Forse lo abbiamo fatto per paura. Non solo delle sanzioni. Quegli ospedali presi d’assalto, quei reparti di terapia intensiva insufficienti, quelle bare trasportate nei forni crematori dai camion dell’esercito resteranno nella memoria collettiva come le grandi tragedie della seconda guerra mondiale. Ma la paura non spiega l’orgoglio collettivo che ha portato ad esporre alle finestre il tricolore , i concerti improvvisati dai balconi, le tante manifestazioni di solidarietà nei confronti di chi si è trovato in condizioni economiche difficili e ha trovato l’aiuto concreto di amici e conoscenti. Non spiega l’abnegazione di chi si è trovato in prima linea a combattere il virus, come il personale ospedaliero, e anche dei tanti che hanno combattuto silenziosamente sul loro posto di lavoro, come gli autisti dei mezzi pubblici o le commesse dei supermercati. Non spiega la voglia di ripartire che si respira nella società e nell’economia in questi primi giorni di rallentamento delle restrizioni
Da settantacinque anni l’Italia ha vissuto in pace, a parte qualche eccezione quando abbiamo mandato i nostri soldati a uccidere nelle missioni di pace o a bombardare senza rischi la Serbia, perché quella non era in grado di risponderci per le rime. Eravamo, e ancora siamo, uno dei paesi più ricchi del mondo, come dimostrano le statistiche vere, molto diverse da quelle esibite per tagliare le pensioni e chiedere sacrifici a chi ne aveva già fatti molti. Ci siamo cullati in un illusorio senso di sicurezza, confidando che tutto, alla fine sarebbe sempre andato bene. Un virus quasi invisibile, seicento volte più piccolo del diametro di un capello, ha spazzato via tutte le nostre certezze più consolidate. Ma proprio in questo momento incerto e difficile stiamo dimostrando di avere risorse inaspettate, che fanno ben sperare nel futuro. Esattamente come accadde negli anni della ricostruzione.

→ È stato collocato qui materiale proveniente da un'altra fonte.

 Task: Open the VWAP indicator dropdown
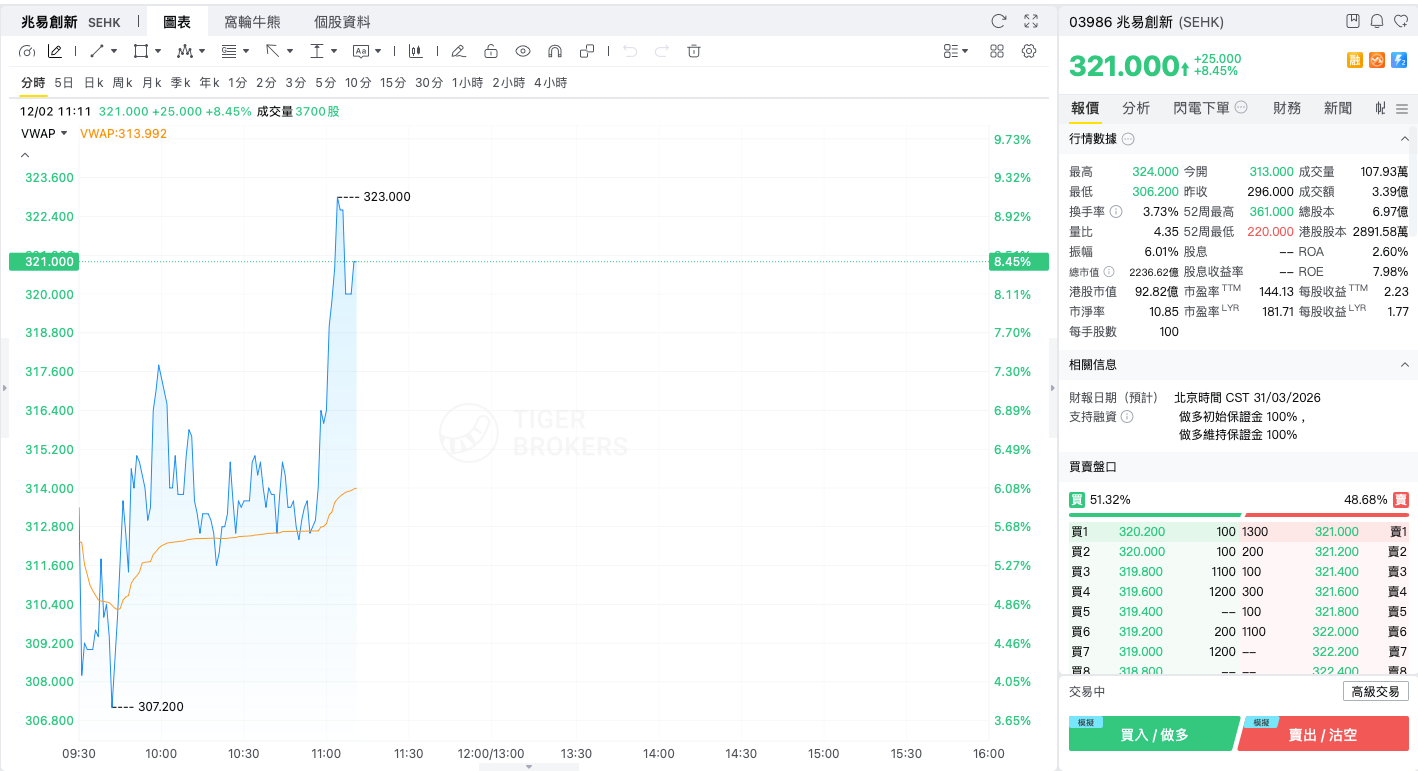(x=45, y=133)
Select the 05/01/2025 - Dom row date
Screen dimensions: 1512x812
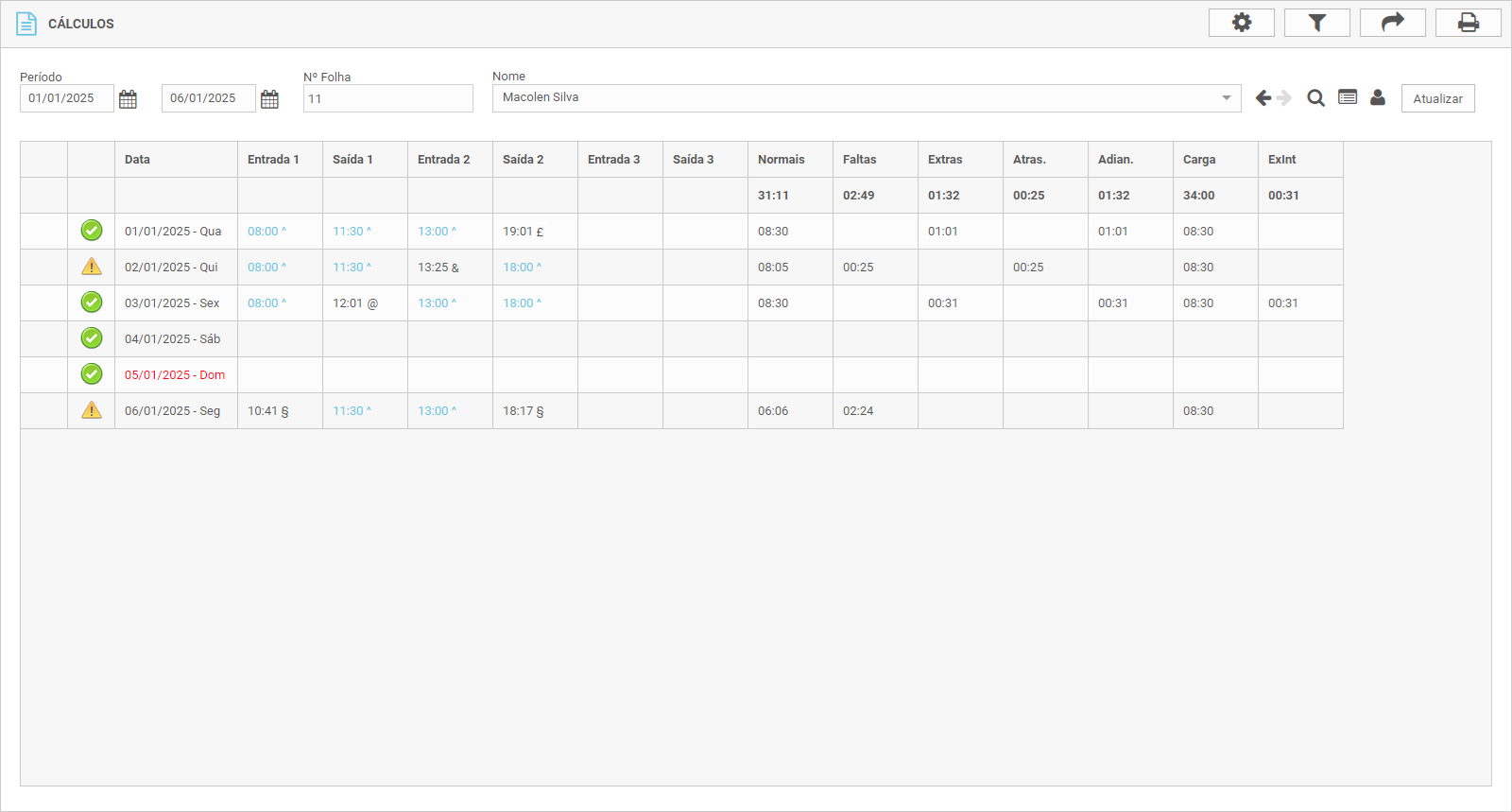pyautogui.click(x=175, y=375)
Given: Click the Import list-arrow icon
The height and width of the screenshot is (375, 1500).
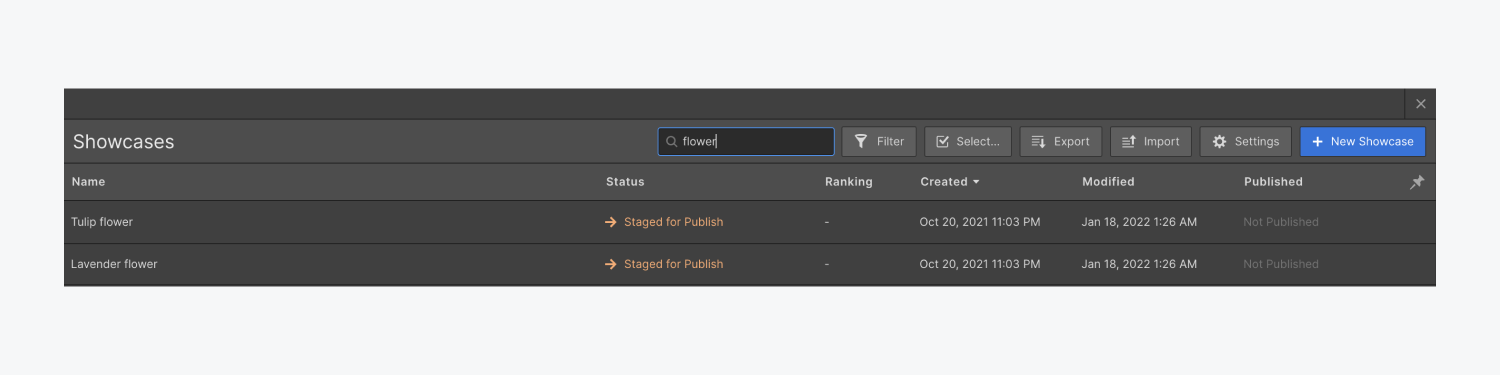Looking at the screenshot, I should click(1128, 142).
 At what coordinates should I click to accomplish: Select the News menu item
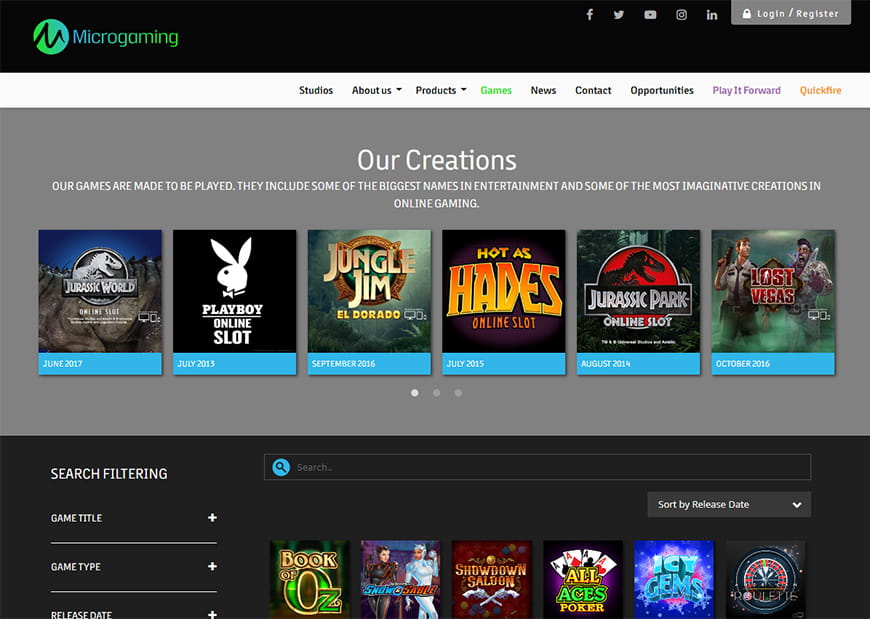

Avremo ancora momenti difficili, e non è affatto detto che tutti facciano la loro parte. Pesano le incertezze dell’Europa, i contrasti tra politici che sembrano più attenti all’interesse personale che a quello collettivo, l’inettitudine di alcuni e gli squallidi tentativi di approfittare della situazione di altri che si ricordano di essere italiani solo nel momento del bisogno. Ma le premesse per superarli ci sono.